TASK BRIEF: Print all of the data below exactly as it appears, leaving out every image.

DATA:
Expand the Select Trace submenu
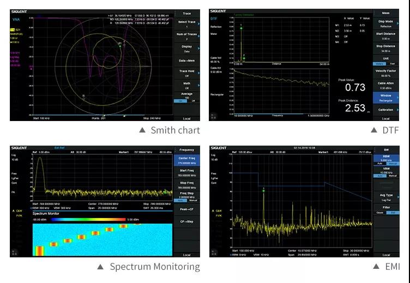410x283 pixels. point(186,24)
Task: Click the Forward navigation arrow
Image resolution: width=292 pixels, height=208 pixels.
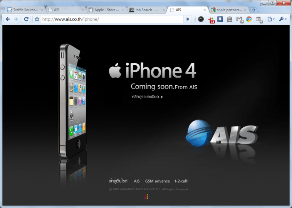Action: click(16, 19)
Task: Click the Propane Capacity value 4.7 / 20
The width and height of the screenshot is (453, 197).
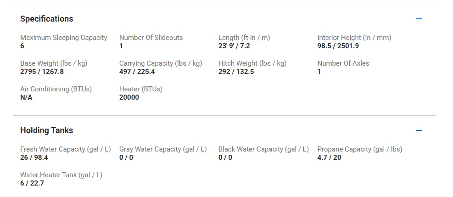Action: pos(330,158)
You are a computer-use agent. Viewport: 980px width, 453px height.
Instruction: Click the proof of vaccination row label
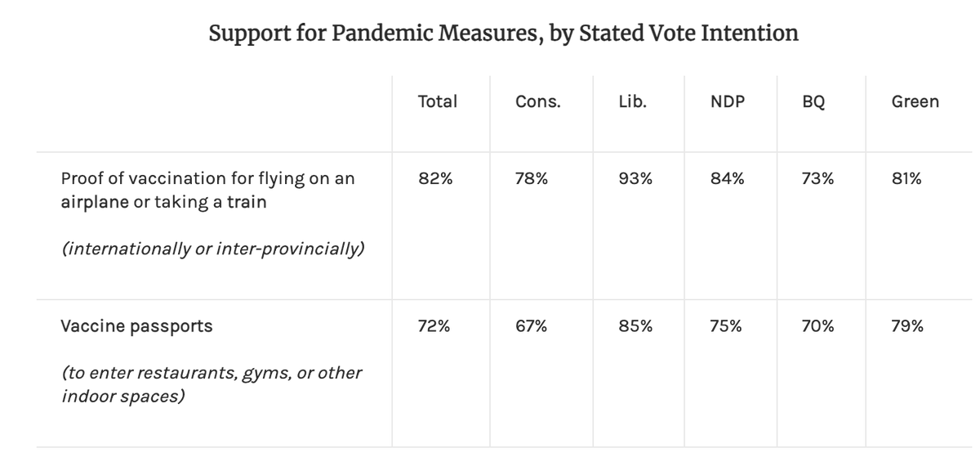208,190
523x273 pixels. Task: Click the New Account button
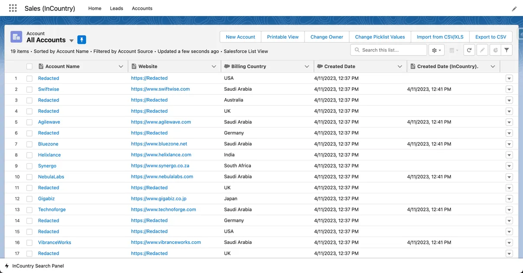(240, 37)
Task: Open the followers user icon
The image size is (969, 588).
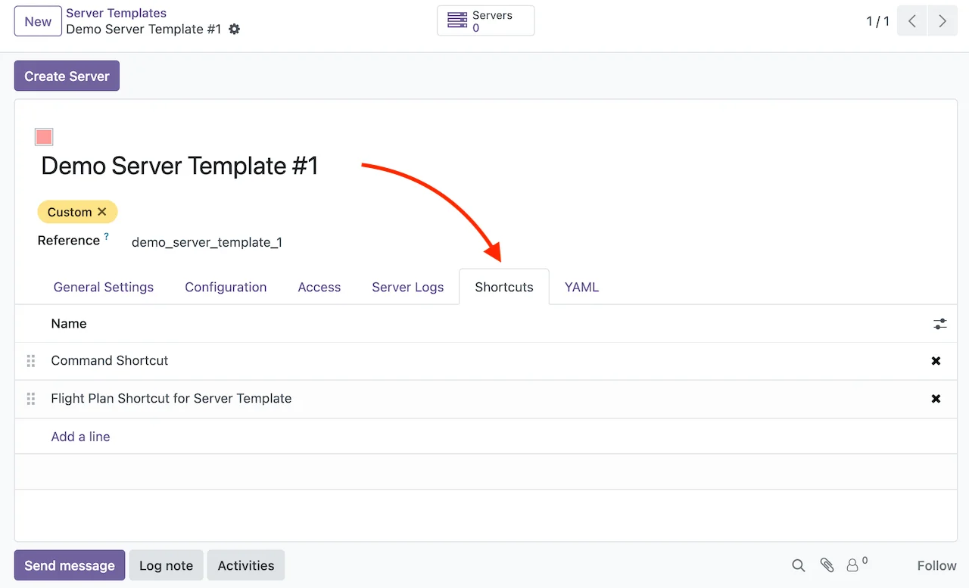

FINISHED EXERCISE:
Expand the Select Trace submenu
410x283 pixels. point(186,24)
Task: Click the Forward navigation arrow
Image resolution: width=292 pixels, height=208 pixels.
Action: click(16, 19)
Task: Click the Propane Capacity value 4.7 / 20
The width and height of the screenshot is (453, 197).
Action: pos(330,158)
You are a computer-use agent. Viewport: 980px width, 453px height.
Instruction: Click the proof of vaccination row label
208,190
523x273 pixels. Task: Click the New Account button
(240, 37)
Task: Open the followers user icon
The image size is (969, 588).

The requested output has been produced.